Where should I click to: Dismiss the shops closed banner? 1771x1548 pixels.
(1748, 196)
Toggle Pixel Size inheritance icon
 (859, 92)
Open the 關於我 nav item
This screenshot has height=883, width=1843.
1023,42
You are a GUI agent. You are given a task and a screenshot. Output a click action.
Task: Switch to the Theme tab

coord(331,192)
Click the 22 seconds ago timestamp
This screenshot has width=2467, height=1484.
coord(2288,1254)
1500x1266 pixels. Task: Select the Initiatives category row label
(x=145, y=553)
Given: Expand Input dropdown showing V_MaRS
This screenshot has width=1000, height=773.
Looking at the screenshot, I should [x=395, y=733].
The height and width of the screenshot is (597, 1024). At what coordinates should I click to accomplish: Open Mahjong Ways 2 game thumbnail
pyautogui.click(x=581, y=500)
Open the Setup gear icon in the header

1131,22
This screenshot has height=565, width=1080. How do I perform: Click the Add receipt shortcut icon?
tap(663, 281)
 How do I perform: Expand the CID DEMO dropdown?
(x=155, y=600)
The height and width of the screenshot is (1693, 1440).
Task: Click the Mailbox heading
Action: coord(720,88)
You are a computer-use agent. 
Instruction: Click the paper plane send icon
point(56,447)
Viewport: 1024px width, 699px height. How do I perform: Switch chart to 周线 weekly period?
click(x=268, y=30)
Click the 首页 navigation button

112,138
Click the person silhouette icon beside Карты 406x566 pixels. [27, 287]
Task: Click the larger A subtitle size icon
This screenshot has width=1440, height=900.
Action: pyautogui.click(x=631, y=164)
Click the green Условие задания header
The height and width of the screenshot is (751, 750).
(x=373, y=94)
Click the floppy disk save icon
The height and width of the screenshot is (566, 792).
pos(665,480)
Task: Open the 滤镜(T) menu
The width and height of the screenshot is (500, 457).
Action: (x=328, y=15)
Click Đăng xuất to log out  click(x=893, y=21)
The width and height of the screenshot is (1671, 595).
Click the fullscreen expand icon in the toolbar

########################################

> _The exercise_:
Edit the stretch from the line containing "Given: Expand Input dropdown showing V_MaRS" through the end of the records, replacing "dropdown" with "selector" and leaving everything else unchanged. Return only those lines.

> _Correct result_:
Given: Expand Input selector showing V_MaRS
This screenshot has width=1000, height=773.
Looking at the screenshot, I should [x=395, y=733].
The height and width of the screenshot is (597, 1024). At what coordinates should I click to accomplish: Open Mahjong Ways 2 game thumbnail
pyautogui.click(x=581, y=500)
Open the Setup gear icon in the header

1131,22
This screenshot has height=565, width=1080. How do I perform: Click the Add receipt shortcut icon?
tap(663, 281)
 How do I perform: Expand the CID DEMO selector?
(x=155, y=600)
The height and width of the screenshot is (1693, 1440).
Task: Click the Mailbox heading
Action: coord(720,88)
You are a computer-use agent. 
Instruction: Click the paper plane send icon
point(56,447)
Viewport: 1024px width, 699px height. How do I perform: Switch chart to 周线 weekly period?
click(x=268, y=30)
Click the 首页 navigation button

112,138
Click the person silhouette icon beside Карты 406x566 pixels. [27, 287]
Task: Click the larger A subtitle size icon
This screenshot has width=1440, height=900.
Action: pyautogui.click(x=631, y=164)
Click the green Условие задания header
The height and width of the screenshot is (751, 750).
(x=373, y=94)
Click the floppy disk save icon
The height and width of the screenshot is (566, 792).
pos(665,480)
Task: Open the 滤镜(T) menu
The width and height of the screenshot is (500, 457).
Action: (x=328, y=15)
Click Đăng xuất to log out  click(x=893, y=21)
The width and height of the screenshot is (1671, 595).
Click the fullscreen expand icon in the toolbar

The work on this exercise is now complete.